Few places are as daunted by their past as Sabbioneta, the ideal city envisaged by Vespasiano Gonzaga Colonna in the 16th century. The Duke Vespasiano was a minor member of the famous clan of the Gonzaga, who ruled the near-by city-state of Mantova. Between 1554 and his death in 1591, he dedicated his energies to transforming his little duchy, the forgotten and insignificant village of Sabbinetta, into a humanist’s utopia.
Sabbionetta was supposed to host all the institutions and buildings that a secular cultured humanist could want and need: a frescoed palace with a public art gallery, a large library for scholars to browse his book collection, a municipal palace of government, a theater, a large piazza for public rallies, a church (to satisfy the local clergy) and a synagogue (to attract wealthy Jewish financiers), beautiful parks dedicated to leisurely activities, all surrounded by fortified defensive walls. Inspired by renaissance utopias, Vespasiano built an ideal city to match his political and moral vision as a scholar and art-loving enlightened ruler.
Last winter I visited the city, located less than an hour from Mantova, and found a material example for the power of utopian projects and their inherent limitations. I arrived in Sabbioneta on a cold, rainy, winter day. The bus dropped me off at the gate of the walled city, now surrounded by green fields. I walked into the majestic city square, turned right and entered Vespasiano’s palace. The red-brick monumental building was cold and empty. The humanist duke, an ardent art collector, constructed his palace as a consequence of frescoed rooms that led to the ‘gallery of the antiques’, a large windowed corridor meant to host artefacts from the duke’s collection. Today, the rundown palace hosts temporary exhibitions. At the time of my visit, an exhibition of photography by Andy Warhol enhanced the surreal atmosphere at the empty palace, an ironic suggestion that Vespasiano’s 15 minutes of glory had long passed.
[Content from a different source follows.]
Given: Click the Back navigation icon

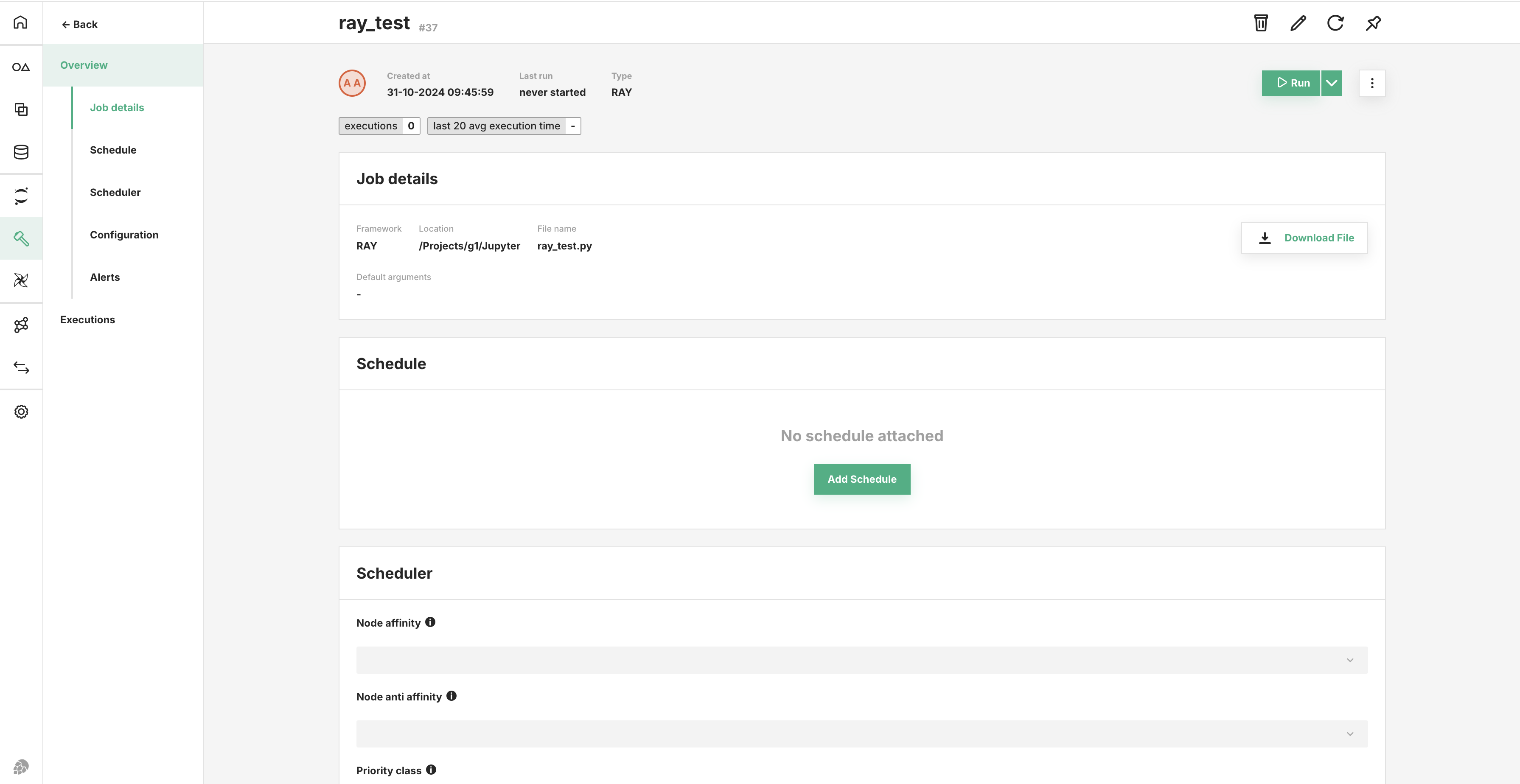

After a stroll in the abandoned synagogue (the Jewish community has long left for Mantova or Milan) and a visit in the local church that hosts Vespasiano’s mausoleum, I sought refuge from the chill of this ghost city in a local café. Between the renaissance monuments, the locals have constructed the necessary spaces for the survival of a small, unassuming Italian village: a couple of cafés and restaurants, a newspaper stand, a post-office and a hardware shop. At the café, the barista told me that even in summer, Sabbioneta lives only through the dreams of its founder. Very few people inhabit the old city, because its fame has raised the rents beyond the locals’ budget, while lack of commercial or industrial initiatives had increased employment.
The insistence on preserving the utopian vision of Vespasiano untouched and unspoilt has alienated many of the young local entrepreneurs. Without an active citizenry, Sabbioneta cannot rise above its mundane existence as a provincial village trapped in an ossified museum city. It lives in the eternal shade of the dead architectural realisation of one man’s political and cultural vision. Vespasiano may have been the perfect ruler, a philosopher-king who envisaged a perfect public life for his subjects. But his vision lived and died with him. He was unable to rally the support of the local population to ensure the continuity of his civil utopia. Without a demos, Sabbioneta has no life. Today, all that is left an empty buildings and a utopian dream, whose ambitious scale any local attempt to revive the city.
Waiting for the bus back to Mantova, I thought that the etymology of Utopia, a non-place, suggested that the realisation of the ‘ideal city’ was a doomed project. Maybe the failure of Sabbioneta provides an opportunity for inward inspection, a soul-searching exercise for planners of contemporary utopias. 500 years after the publication of Thomas More’s celebrated book, a visit to Sabbioneta is a melancholic reminder of the difficulty of constructing a real place according to ideal plans.